A Few Quick Observations

 

(1) The notion that the private property interests held by neighbors gives rise to substantive due process protections of a constitutional nature is perhaps the most intriguing element of the Court’s opinion concerning the zoning issues.  In responding to one of the dissent’s “pig in the parlor” arguments (that the “pig” of oil and gas development can only operate where the “slop” is found—that is, where the oil and gas are located), the majority states “the ‘slop’ here is not the oil and gas but the effects of oil and gas operations on other landowners’ quiet use and enjoyment of their property.
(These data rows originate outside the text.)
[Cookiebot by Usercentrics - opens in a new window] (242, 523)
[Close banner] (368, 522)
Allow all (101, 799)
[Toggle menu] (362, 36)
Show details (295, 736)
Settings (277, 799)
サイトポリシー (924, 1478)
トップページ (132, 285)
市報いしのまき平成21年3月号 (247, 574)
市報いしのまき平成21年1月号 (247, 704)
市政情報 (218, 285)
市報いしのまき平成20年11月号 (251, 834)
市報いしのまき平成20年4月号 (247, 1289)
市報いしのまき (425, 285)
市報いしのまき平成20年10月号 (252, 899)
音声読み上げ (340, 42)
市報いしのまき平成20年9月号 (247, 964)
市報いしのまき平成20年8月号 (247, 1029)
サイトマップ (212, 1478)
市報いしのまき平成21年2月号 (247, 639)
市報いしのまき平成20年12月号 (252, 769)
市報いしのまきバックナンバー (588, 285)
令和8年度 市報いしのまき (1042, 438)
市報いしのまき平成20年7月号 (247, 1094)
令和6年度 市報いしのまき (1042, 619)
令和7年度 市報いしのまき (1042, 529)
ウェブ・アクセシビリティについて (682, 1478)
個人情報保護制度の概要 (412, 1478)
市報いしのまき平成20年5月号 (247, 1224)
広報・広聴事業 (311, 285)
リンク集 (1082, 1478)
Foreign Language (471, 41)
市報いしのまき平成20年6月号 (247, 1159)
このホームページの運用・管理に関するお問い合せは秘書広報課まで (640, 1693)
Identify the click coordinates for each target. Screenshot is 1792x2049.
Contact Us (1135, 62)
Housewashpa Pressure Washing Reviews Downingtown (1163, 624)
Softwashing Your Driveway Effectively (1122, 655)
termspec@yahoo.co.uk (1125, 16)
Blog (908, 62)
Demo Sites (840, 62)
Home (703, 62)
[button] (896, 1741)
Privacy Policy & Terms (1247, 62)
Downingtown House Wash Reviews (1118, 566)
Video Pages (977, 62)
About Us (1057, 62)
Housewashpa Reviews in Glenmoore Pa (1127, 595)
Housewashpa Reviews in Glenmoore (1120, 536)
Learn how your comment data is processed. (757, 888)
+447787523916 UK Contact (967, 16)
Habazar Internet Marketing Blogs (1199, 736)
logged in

The slop here – noise, light, trucks, traffic – literally affects the use of the landowner’s parlor.”  Opinion at 33 n. 21.  One can wonder how far such a right extends; the Court does not say.  It may be limited to the unique trade-off that zoning creates (“each piece of property pays, in the form of reasonable regulation of its use, for the protection that the plan gives to all property lying within the boundaries of the plan,” Opinion at 29).  One could foresee, however, private property owners attempting to extend it into other areas as a check on government regulation.

 

(2) Having rooted the nullification of § 3304 in substantive due process, it is difficult to see how this problem can be fixed via legislation (unless the General Assembly wants to completely revoke the MPC and grant no zoning power to municipalities—which would pose a whole different set of land use problems unrelated to oil and gas drilling).  If upheld on appeal, this notion of substantive due process provides a powerful protection for, and primacy to, the zoning power of local municipalities over state regulation.

 

(3) The decision leaves intact §§ 3302 and 3303—for now.  It does not appear that there was a challenge to those sections in this matter, so the decision cannot be viewed as providing any precedential support for those two sections.  Of course, given the fact that the Court has found that Act 13 cannot restrict zoning, perhaps the preemption provided by those sections is somewhat hollow anyway.  A municipality that wants to restrict drilling can simply use zoning tools to do so.

 

(4)  There will be an issue about whether the limitations on zoning recognized by the Supreme Court in the Salem Township and Borough of Oakmont cases (i.e., that zoning can regulation location but not activities of drilling) still apply.  Those cases relied on interpretation of the now-repealed language of the Oil and Gas Act.  If in fact there is constitutional protection for the zoning power, one could certainly see municipalities asserting their full zoning authority to regulate both the location and the activities of drilling within their jurisdiction.  In other words, far from closing the “loophole” that Salem Township and Borough of Oakmont created, Act 13 unconstitutional approach may have blown the issue wide open.

 

(5) The fight is not over.  The Pennsylvania Supreme Court can still overturn the Robinson Township decision.  In the meantime, however, oil and gas companies and drillers now have no real argument against zoning regulation of their activities.

 

(6) One has to wonder what the Act’s authors were thinking when they insisted that drilling take place in all zoning districts.  The notion of drilling in a residential area makes the Petitioner’s arguments so much easier because it makes the reach of the Act appear so great and draconian.  A plausible explanation would be that, combined with §§ 3302 and 3303, § 3304 was simply part of a bigger plan to try to make it abundantly clear that local municipalities should have no effective control over drilling.  Yet the overreach on zoning may well have served to undermine the entire enterprise by now giving constitutional protection to the zoning power that can be brought to bear on drilling.